Updated Jan 25th 2022: As of this date Google has announced that FLoC is no more. In its place is the Google Topics API. You can read the full API readme here, but in short...

"The intent of the Topics API is to provide callers (including third-party ad-tech or advertising providers on the page that run scripts) with coarse-grained advertising topics that the page visitor might currently be interested in. These topics will supplement the contextual signals from the current page and can be combined to help find an appropriate advertisement for the visitor."


Since this blog post was published, Google has announced that it is pushing back the final deadline for its phasing out of third-party cookies to late 2024.


With any luck, we will have left third-party cookies behind us by this time next year.

As Google drip feeds us more news and updates about “removing support for third-party cookies” in Chrome, the death of these trackers is increasingly on the lips of digital marketers everywhere.

Understandably, each time Google makes an announcement people sit up and listen. But remember, Firefox, Edge and iOS users have had significantly restricted cookie environments for a while, and we are still running effective ad campaigns.

So, there is no need to worry - but things do need to change. And you do need to prepare.

How do you prepare for a future without third-party cookies? In short, work out what you use third-party cookies for now and plan to replace them with an alternative solution.

We have summarised below what we believe the impact of this will be based on current information (this is an ongoing evolution).
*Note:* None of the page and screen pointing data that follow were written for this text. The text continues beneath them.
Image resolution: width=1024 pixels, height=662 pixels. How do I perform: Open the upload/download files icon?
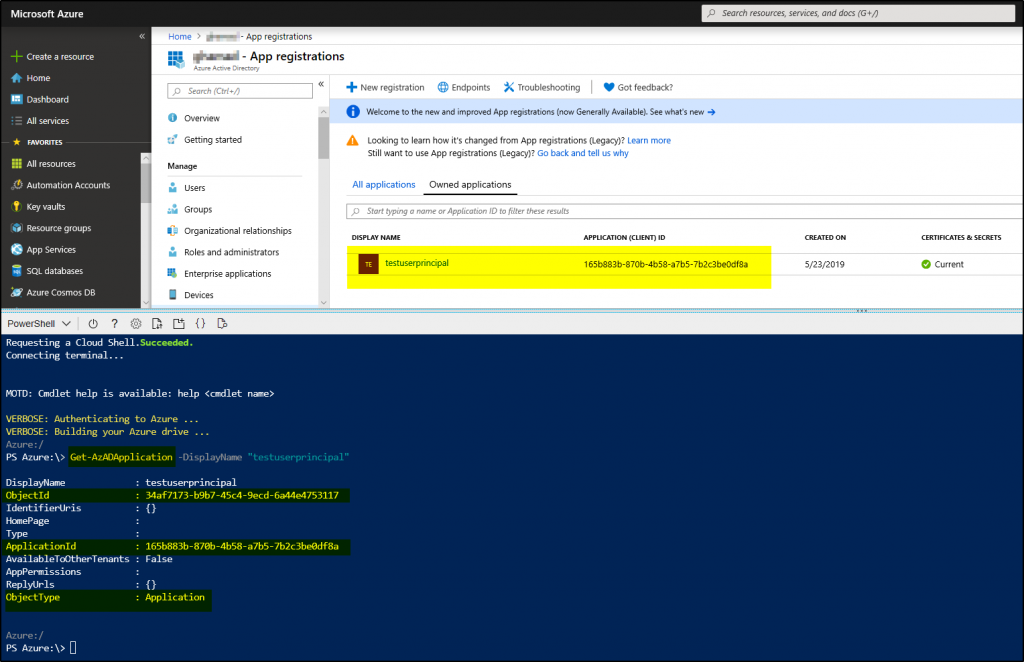pos(157,323)
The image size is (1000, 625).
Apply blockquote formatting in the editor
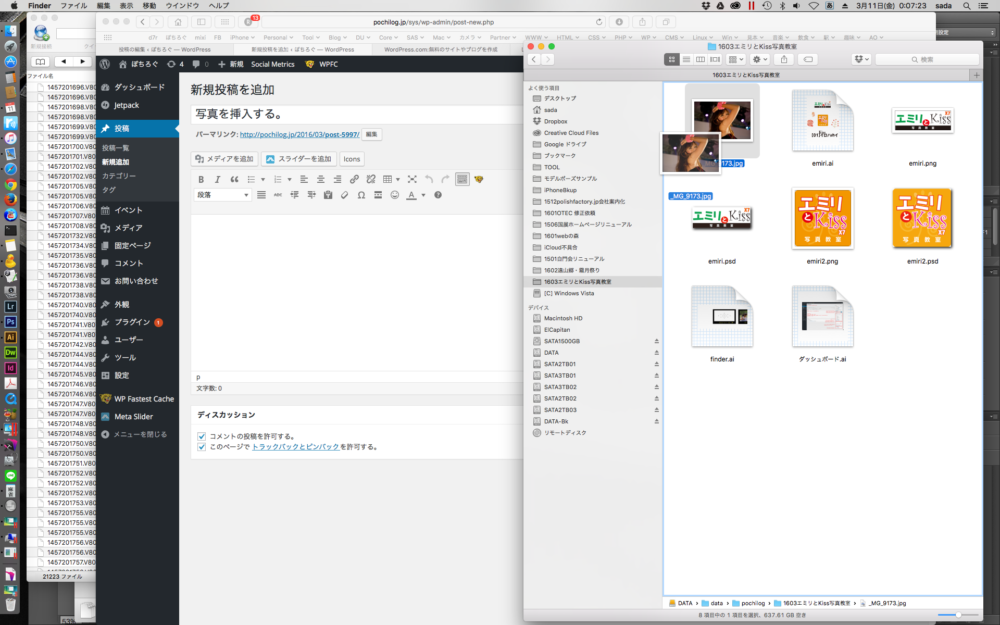click(234, 179)
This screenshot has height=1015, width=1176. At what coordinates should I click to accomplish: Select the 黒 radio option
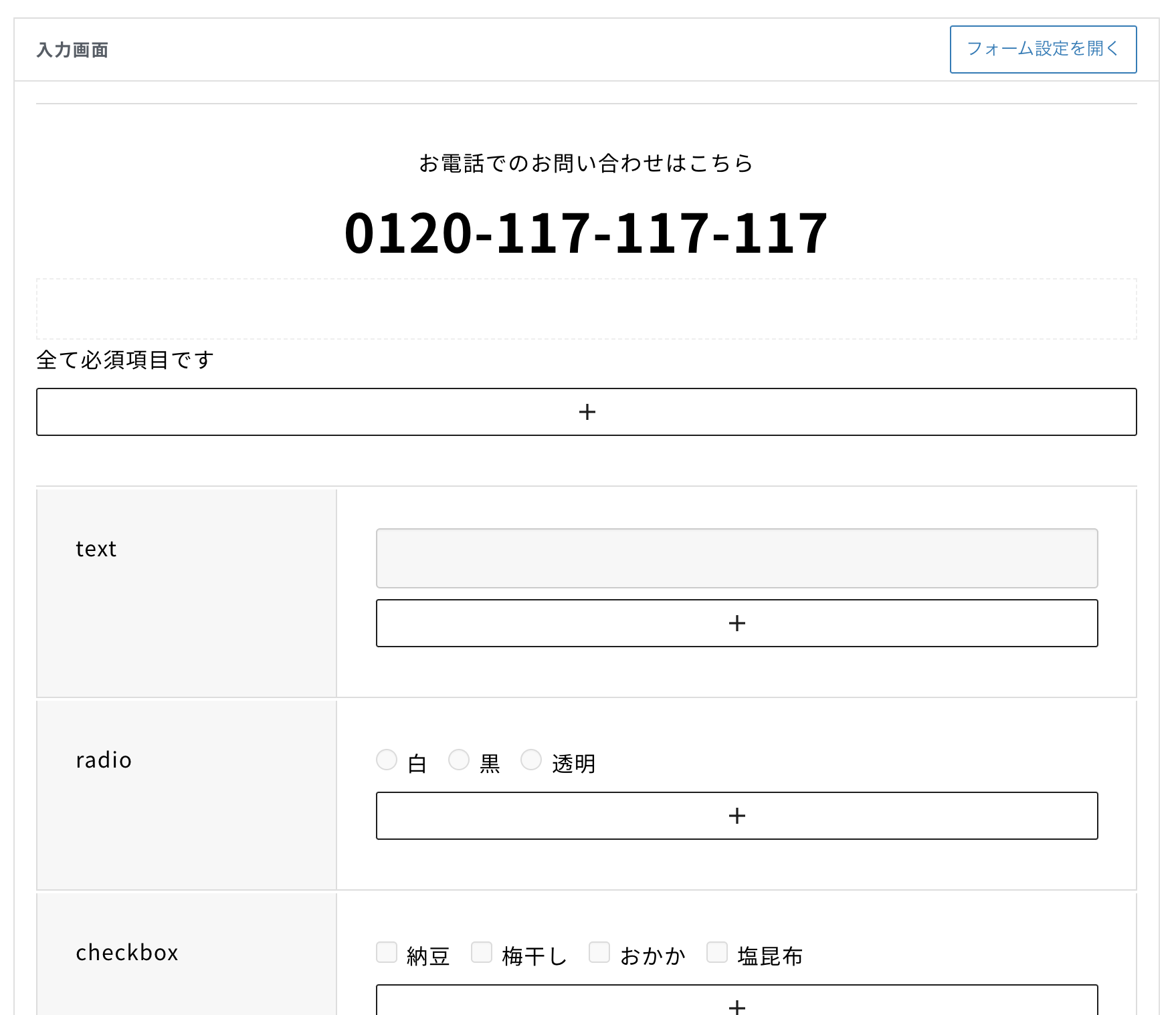(459, 760)
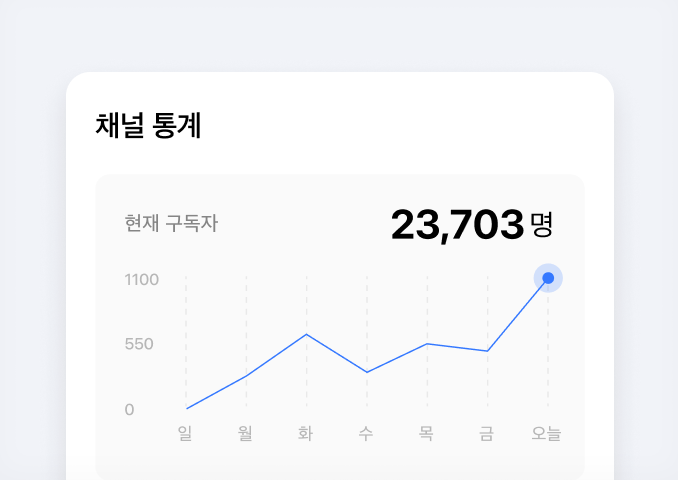Click the line peak above 화
Viewport: 678px width, 480px height.
307,334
We will update, share our view, and help with critical actions as and when we learn more.

What Won’t Be Impacted Once Third-Party Cookies Are Disabled in Chrome?

The "Walled Gardens" of Ad Tech

The big ad tech platforms will likely benefit from this, particularly Google.

In fact, authorities are becoming aware that a consequence of ditching third-party cookies looks set to cement the monopoly of the likes of Google and Amazon.

Those users logged into Google, Facebook, Microsoft, Amazon, etc... will still experience tailored ads, because the tech platforms have an information-rich, first-party relationship with them. That means they can use additional signals in real-time, based on context and interactions.

Within these “walled gardens” of first-party data, there’s no reliance on third-party cookies - they can pretty much carry on as they were, as publishers on the “open web” are impacted.


Advertisers will also be able to continue to use first-party data mechanisms (Google’s customer match, Facebook’s custom audiences).

They will also be able to buy clusters of audiences based on the platforms’ newly developing tracking solutions and typical contextual and behavioural targeting. This is based on users’ interaction with the big ad tech platform websites not using supplementary data from other 1-2-1 website interactions.

First-Party Cookies

First-party cookies will be around for a little while yet. Remember, Google is developing "a path towards making third-party cookies obsolete", not all cookies. That may come, but it is not imminent.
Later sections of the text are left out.